Work required: Write out the records from the line containing "Image resolution: width=1042" through the line containing "Action: 1102,11", substituting "alerts bell icon" for "notifications bell icon" and leaving everything else in those lines unchanged. Give only those lines.

Records to use:
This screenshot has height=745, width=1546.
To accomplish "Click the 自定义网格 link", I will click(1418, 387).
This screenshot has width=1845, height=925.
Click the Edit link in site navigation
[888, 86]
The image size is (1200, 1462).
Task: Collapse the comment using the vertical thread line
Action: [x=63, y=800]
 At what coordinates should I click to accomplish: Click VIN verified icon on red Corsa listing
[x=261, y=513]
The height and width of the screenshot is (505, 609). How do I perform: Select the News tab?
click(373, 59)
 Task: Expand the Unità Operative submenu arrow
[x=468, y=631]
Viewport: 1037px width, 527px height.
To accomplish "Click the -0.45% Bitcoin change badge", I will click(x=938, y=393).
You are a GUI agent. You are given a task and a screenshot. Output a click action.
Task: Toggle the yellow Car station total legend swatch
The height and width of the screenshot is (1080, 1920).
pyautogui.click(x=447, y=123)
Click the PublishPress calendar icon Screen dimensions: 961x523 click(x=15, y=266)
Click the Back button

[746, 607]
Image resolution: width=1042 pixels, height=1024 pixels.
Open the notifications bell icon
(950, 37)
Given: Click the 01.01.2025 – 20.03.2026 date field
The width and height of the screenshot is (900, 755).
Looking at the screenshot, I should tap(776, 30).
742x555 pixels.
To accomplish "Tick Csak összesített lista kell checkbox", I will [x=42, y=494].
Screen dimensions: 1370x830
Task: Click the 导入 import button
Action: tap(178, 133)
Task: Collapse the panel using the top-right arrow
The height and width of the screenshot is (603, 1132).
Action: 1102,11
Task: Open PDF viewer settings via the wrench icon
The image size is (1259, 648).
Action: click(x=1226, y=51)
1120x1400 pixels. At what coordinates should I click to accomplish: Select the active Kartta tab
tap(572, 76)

Solution to this task:
Image resolution: width=1042 pixels, height=1024 pixels.
Open the alerts bell icon
(950, 37)
Given: Click the 01.01.2025 – 20.03.2026 date field
The width and height of the screenshot is (900, 755).
Looking at the screenshot, I should tap(776, 30).
742x555 pixels.
To accomplish "Tick Csak összesített lista kell checkbox", I will [x=42, y=494].
Screen dimensions: 1370x830
Task: Click the 导入 import button
Action: tap(178, 133)
Task: Collapse the panel using the top-right arrow
The height and width of the screenshot is (603, 1132).
Action: 1102,11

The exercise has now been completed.